There is no need to shout: Down with the beliefs! They perish by their own hands. Belief, like faith, is an obstacle to knowledge. And in the restless stirring of so many anarchists speaking, beliefs fail. We will not hide it. Let every one of us throw away the old dogmatism of their opinions, the loves of their philosophical predilections, and launching the mind on the broad paths of unrestricted inquiry, reach as far as the conception of a conscious, virile, generous Anarchism, that has no quarrel except with conventionalism and error, and has tolerance for all ideas, but does not accept, even on a provisional basis, anything except what is well proven.
This Anarchism is the one that is quietly forming. It is the one that is elaborated slowly in the beliefs able to feel the pressure of the atavisms that appear everywhere. It is the one that made me write “The Bankruptcy of Beliefs:” a cry of protest against the reality of the anarchist herd; a cry of encouragement for personal independence; a call for the expansion of the ideal that every day lives stronger in me and encourages me to fight for a future that I will not enjoy, but which will be an era of justice, well-being and love for the men of tomorrow. This Anarchism is the rising Anarchism, capable of collecting within its breast all libertarian tendencies, capable of encouraging all noble rebellions and of impressing on generous spirits the impulse of freedom in all directions, without hindrance and without prejudice, with the sole condition that exclusivism does not raise Chinese walls and that the understanding is delivered entirely and unreservedly to the truth that beats vigorously in the most diverse modalities of the new ideal.

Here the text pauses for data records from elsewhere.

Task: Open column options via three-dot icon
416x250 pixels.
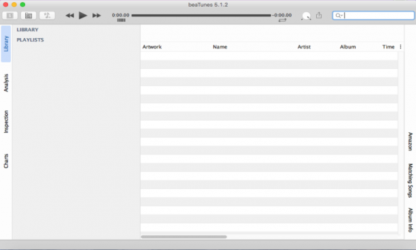Action: click(400, 47)
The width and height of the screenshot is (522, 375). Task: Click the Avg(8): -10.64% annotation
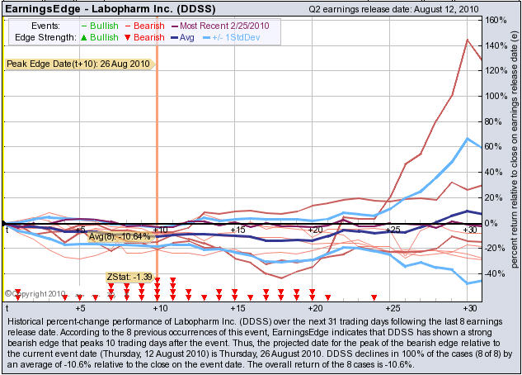point(119,236)
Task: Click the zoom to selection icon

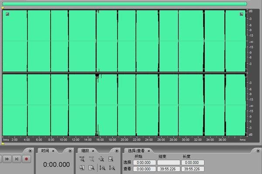Action: 110,159
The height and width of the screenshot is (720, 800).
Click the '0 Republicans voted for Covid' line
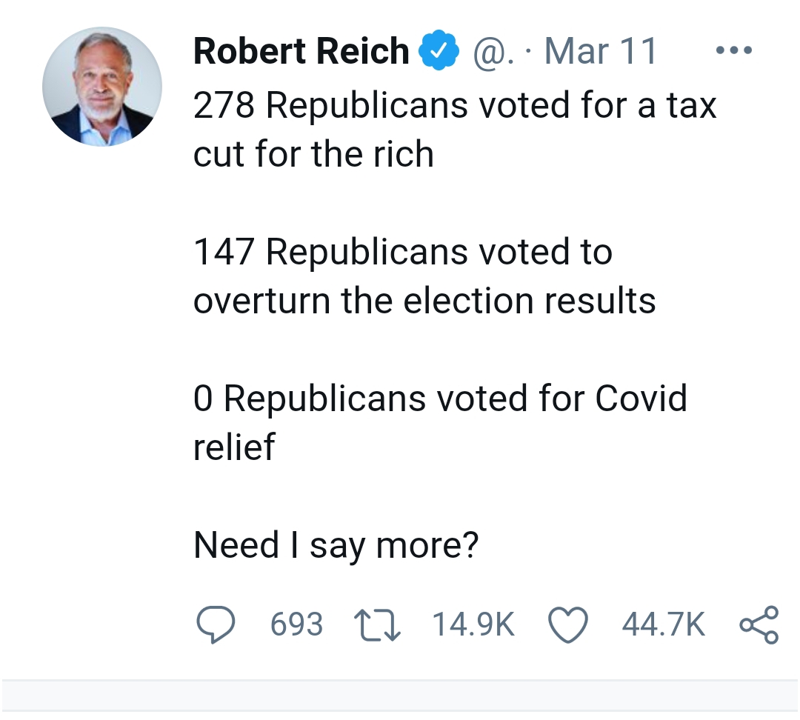tap(440, 399)
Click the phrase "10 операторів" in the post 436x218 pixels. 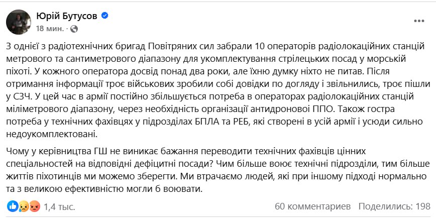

It will no longer be said in the name of Anarchism: No further! Absolute justice, revived in the dogma that now dies, will be but the indeterminate goal that changes as human mentality unfolds. And we will not fall into the strange and singular error of setting a limit, however distant, to the progress of ideas and forms of social benefit.
The rising Anarchism proclaims the beyond endless, after having knocked down all the barriers raised by the age-old intellectual absolutism of men.

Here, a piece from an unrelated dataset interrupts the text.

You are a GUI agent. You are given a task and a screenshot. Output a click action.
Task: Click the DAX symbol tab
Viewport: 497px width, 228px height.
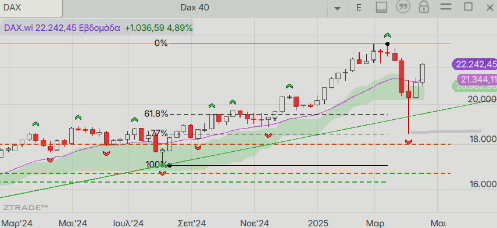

Don’t you believe that all the particularisms, all the theories, are now failing, that all the factories of rubble, awkwardly raised for the glory of new dogmas, are collapsing? Don’t you believe that the bankruptcy of beliefs is the last link in the human chain that breaks down and offers us the full breadth the anarchist ideal, pure and without blemish?
Faith will have blinded you. And you wound do well to renounce the word freedom; that can be a herd even in the midst of the most radical ideas.
For our part we limit ourselves to record a fact: anarchists of all tendencies resolutely walk towards the affirmation of a great social synthesis that encompasses all the various manifestations of the ideal. The walking is silent; soon will come the noisy break, if there is anyone who insists on remaining bound to the spirit of clique and sect.
Whoever has not emancipated himself will be left behind with the current movement and will seek redemption in vain. He will die a slave.
La bancarrota de las creencias, by Ricardo Mella, «La Revista Blanca», 107, Madrid, December 1, 1902.
El Anarquismo naciente was published as a continuation of La bancarrota de las creencias, in a pamphlet published in Valencia, in 1903, by Ediciones El Corsario.